- **ФРАГМЕНТ ТЕКСТА**
....................

Именно такой человек появляется в первых северных рассказах. А природность и изначальность становятся для Казакова родовым знаком поморского характера, непременным свойством многих его героев.

Такова и Манька из одноименного рассказа (1958), – подобно Никишке, она сама невинность, сама стихия. Непокорный нрав этой гордой, своевольной девчонки, дикая красота, сквозящая в ее странной, затаенной улыбке и опущенных зеленоватых глазах, ее мучительное и яростное чувство к Перфилию не случайно пленяют писателя. Любовь, с фатальной неизбежностью охватившая семнадцатилетнюю Маньку, равноценна детским прозрениям Никишки, любовь эта тоже содержит в себе великую тайну, – и перед ней, перед этой тайной любви, и желанной, и пугающей, нельзя сфальшивить, нельзя смалодушничать, нельзя изменить себе и преступить неписаные дедовские законы.

«Что главное в любви? Знать и скрыть. Узнать о любимом и скрыть, что любишь. Иногда скрыть (стыд) пересиливает знать (страсть). Страсть тайны – страсть яви» – так размышляла когда-то Марина Цветаева, и диковатой, «непросвещенной» казаковской героине это женское состояние, эта необъяснимая логика любви тоже, оказывается, хорошо знакомы.

....................

- **ИСХОДНЫЕ ДАННЫЕ**
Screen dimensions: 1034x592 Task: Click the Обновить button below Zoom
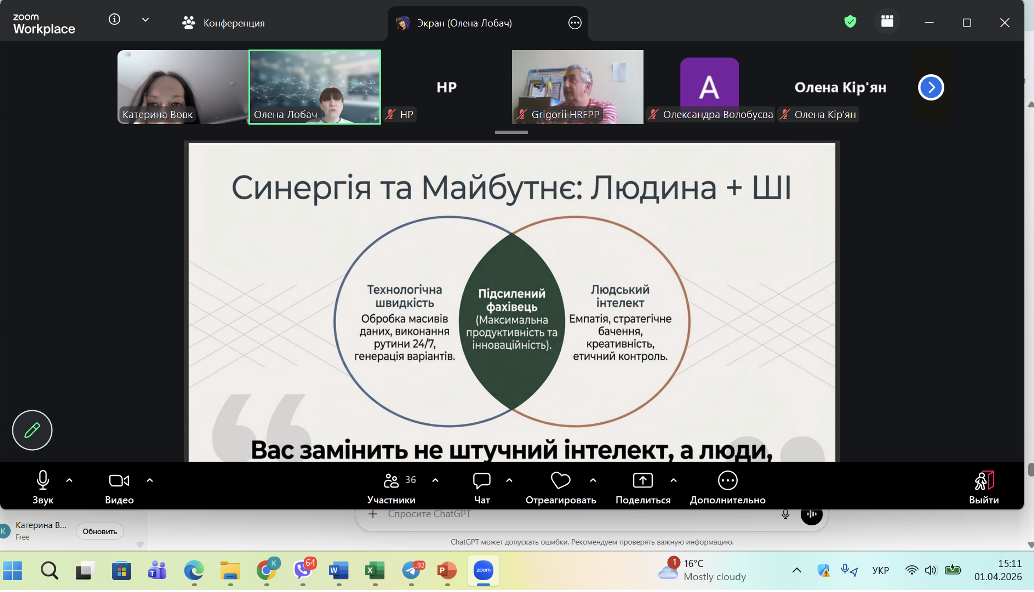point(100,531)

....................

- **ЗАДАНИЯ ДЛЯ РАБОТЫ**
• 1. Перепишите без изменений отрывок из текста о северных рассказах Казакова: от слов «Такова и Манька из одноименного» до слов «неписаные дедовские законы.» включительно.
• 2. Продолжите текст о северных рассказах Казакова, начав сразу после его последнего предложения.
Материал не имеет отношения к тексту о северных рассказах Казакова.

- **ОТВЕТЫ К ЗАДАНИЯМ**
• 1.
Такова и Манька из одноименного рассказа (1958), – подобно Никишке, она сама невинность, сама стихия. Непокорный нрав этой гордой, своевольной девчонки, дикая красота, сквозящая в ее странной, затаенной улыбке и опущенных зеленоватых глазах, ее мучительное и яростное чувство к Перфилию не случайно пленяют писателя. Любовь, с фатальной неизбежностью охватившая семнадцатилетнюю Маньку, равноценна детским прозрениям Никишки, любовь эта тоже содержит в себе великую тайну, – и перед ней, перед этой тайной любви, и желанной, и пугающей, нельзя сфальшивить, нельзя смалодушничать, нельзя изменить себе и преступить неписаные дедовские законы.

• 2.
Сдерживаемая, невысказанная «страсть тайны» руководит ею, подталкивая в критических ситуациях к единственно верным решениям. Мудрость сердца, нравственная сила, обнаруживающиеся в несмышленой Маньке, первородны, доопытны, и первородство это тем очевиднее, чем теснее переживания Маньки увязаны с жестким природным фоном. Когда Манька во время шторма, полуживая от страха, в ледяной воде «по-звериному» вырывалась из резких, злых рук Перфилия, а море «ревело, будто громадный буйный зверь», ее отчаянная схватка с морем и «сладкий ужас» любви к Перфилию были совершенно созвучны, – метафорическая (но и точная в деталях!) эта картина как нельзя красноречивее передавала драму казаковской героини.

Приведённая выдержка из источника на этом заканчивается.